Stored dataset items
══════════
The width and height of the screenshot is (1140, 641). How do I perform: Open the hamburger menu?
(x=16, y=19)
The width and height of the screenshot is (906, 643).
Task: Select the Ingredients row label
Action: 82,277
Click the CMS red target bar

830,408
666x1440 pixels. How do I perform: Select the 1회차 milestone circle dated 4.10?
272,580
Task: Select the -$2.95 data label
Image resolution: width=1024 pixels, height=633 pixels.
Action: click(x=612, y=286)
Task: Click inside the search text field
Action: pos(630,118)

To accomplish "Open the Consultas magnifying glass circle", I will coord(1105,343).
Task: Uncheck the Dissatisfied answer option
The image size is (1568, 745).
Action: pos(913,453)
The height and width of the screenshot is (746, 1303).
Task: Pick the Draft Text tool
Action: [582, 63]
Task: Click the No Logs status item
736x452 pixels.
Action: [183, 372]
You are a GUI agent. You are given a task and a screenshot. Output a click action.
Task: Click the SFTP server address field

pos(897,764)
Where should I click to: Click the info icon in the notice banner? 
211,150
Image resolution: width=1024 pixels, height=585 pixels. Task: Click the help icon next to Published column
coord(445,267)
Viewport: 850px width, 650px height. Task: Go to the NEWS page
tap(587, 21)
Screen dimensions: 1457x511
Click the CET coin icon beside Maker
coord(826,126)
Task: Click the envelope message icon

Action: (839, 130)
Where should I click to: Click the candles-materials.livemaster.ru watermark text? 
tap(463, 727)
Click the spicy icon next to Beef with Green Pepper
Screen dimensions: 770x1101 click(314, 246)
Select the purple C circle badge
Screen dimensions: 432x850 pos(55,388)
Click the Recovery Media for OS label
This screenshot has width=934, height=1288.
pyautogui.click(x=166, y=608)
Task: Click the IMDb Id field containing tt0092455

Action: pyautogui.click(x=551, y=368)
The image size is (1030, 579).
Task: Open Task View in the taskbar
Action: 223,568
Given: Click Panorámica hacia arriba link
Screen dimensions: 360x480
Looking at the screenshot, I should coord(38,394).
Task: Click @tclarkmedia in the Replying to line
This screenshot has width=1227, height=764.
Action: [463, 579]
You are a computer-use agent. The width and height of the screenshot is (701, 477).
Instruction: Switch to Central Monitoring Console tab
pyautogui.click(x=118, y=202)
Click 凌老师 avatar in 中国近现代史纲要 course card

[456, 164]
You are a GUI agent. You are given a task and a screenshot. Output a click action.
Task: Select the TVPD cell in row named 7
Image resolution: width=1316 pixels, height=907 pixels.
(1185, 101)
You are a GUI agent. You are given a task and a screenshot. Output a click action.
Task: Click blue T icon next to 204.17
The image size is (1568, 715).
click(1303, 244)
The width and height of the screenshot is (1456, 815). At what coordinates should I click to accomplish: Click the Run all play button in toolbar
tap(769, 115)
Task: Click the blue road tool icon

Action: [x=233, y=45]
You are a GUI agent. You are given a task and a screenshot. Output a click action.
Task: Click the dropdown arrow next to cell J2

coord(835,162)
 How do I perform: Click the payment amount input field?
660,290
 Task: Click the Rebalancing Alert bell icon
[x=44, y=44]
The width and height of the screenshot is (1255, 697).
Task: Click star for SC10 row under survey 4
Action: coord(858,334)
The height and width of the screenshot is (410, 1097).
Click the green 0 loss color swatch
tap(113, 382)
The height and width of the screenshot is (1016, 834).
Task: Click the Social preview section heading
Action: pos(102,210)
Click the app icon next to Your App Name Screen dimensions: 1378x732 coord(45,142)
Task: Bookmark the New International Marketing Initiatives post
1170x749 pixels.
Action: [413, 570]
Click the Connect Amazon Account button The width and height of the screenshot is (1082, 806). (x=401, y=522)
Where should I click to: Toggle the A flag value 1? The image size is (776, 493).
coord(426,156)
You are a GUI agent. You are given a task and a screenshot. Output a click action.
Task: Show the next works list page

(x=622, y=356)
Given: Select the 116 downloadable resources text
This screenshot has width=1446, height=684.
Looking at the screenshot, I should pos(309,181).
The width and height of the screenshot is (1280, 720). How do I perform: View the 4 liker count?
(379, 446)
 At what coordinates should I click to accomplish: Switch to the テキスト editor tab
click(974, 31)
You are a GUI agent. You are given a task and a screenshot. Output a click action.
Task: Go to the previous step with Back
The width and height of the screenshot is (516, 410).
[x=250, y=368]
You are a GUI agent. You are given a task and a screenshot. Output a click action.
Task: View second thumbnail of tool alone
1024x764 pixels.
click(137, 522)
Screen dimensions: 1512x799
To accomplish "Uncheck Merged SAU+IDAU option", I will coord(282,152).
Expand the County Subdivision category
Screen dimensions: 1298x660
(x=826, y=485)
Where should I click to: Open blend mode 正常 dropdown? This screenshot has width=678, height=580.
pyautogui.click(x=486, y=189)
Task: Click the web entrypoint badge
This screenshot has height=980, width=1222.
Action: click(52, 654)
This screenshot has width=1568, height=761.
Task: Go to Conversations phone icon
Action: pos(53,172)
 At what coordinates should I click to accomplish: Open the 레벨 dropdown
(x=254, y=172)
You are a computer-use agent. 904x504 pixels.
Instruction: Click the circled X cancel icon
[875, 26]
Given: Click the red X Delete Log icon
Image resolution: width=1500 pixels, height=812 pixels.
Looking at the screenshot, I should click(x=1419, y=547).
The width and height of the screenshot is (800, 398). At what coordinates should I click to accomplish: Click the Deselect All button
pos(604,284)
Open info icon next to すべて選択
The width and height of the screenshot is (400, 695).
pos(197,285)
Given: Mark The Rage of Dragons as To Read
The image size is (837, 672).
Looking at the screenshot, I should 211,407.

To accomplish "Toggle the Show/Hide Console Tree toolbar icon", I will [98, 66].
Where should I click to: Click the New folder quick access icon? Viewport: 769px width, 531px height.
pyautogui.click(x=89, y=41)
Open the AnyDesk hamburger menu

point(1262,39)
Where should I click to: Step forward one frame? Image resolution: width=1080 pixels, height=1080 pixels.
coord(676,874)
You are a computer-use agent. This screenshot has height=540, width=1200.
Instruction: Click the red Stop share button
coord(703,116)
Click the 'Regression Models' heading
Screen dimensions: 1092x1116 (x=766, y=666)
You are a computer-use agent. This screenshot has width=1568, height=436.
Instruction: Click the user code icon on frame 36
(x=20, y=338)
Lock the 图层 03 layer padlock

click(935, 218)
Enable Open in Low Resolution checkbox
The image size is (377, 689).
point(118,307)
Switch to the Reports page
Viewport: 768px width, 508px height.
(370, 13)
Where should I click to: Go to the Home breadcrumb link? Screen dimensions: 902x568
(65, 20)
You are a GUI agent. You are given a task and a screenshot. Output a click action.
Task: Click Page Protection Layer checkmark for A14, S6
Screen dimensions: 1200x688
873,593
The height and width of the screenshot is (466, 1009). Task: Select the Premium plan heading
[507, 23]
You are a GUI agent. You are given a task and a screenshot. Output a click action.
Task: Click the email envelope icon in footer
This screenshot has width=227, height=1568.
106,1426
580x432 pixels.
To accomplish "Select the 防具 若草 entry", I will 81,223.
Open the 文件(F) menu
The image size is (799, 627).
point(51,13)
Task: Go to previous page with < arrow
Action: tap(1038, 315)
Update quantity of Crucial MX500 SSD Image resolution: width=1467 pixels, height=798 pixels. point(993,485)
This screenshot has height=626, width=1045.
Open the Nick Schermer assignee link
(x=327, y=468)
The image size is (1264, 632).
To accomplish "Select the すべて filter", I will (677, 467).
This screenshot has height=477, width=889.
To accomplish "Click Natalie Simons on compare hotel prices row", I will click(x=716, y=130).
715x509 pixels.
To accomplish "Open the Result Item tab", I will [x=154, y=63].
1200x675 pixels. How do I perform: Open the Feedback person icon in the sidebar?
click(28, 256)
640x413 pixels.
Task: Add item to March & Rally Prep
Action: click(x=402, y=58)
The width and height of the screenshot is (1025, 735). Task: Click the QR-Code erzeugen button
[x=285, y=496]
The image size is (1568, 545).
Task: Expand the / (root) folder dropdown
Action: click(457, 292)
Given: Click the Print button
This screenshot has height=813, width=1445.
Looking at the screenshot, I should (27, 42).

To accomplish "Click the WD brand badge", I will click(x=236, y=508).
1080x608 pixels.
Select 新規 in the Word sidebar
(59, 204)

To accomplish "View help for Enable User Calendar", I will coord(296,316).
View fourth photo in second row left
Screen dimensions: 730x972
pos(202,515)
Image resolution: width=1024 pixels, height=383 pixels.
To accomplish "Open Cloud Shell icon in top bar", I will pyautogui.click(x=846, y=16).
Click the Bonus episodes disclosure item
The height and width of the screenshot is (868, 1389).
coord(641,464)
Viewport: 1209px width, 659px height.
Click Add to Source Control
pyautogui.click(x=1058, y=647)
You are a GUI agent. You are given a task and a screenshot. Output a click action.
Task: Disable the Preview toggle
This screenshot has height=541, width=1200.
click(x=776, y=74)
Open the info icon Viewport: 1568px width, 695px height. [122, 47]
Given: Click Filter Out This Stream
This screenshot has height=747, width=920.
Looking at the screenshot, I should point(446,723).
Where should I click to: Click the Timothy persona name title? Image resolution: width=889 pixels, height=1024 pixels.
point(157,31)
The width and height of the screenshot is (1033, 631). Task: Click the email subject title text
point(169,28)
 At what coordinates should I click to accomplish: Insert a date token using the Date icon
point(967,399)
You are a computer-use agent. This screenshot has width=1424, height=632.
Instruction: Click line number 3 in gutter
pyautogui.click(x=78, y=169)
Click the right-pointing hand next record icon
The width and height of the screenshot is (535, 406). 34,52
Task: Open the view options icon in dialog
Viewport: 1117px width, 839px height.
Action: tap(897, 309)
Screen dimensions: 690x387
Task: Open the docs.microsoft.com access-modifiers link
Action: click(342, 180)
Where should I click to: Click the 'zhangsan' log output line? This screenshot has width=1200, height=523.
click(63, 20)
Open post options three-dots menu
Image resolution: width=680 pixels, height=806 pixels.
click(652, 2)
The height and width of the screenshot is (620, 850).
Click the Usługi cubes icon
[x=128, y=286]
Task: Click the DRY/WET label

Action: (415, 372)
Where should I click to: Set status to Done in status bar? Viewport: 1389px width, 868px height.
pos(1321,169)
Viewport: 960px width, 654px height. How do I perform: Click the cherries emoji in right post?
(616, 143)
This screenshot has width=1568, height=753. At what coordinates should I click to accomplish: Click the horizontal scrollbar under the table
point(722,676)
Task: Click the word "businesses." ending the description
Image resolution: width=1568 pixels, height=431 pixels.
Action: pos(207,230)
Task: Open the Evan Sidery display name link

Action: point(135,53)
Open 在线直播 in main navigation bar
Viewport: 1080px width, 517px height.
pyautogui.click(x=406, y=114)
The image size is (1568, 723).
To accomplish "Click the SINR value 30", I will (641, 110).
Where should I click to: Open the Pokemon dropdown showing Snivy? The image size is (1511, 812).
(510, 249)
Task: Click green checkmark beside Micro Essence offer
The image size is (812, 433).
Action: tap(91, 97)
══════════
*About this task*
Pull out every line of the records that includes the string "checkmark".

*Answer to this problem*
Task: Click Page Protection Layer checkmark for A14, S6
Task: Click green checkmark beside Micro Essence offer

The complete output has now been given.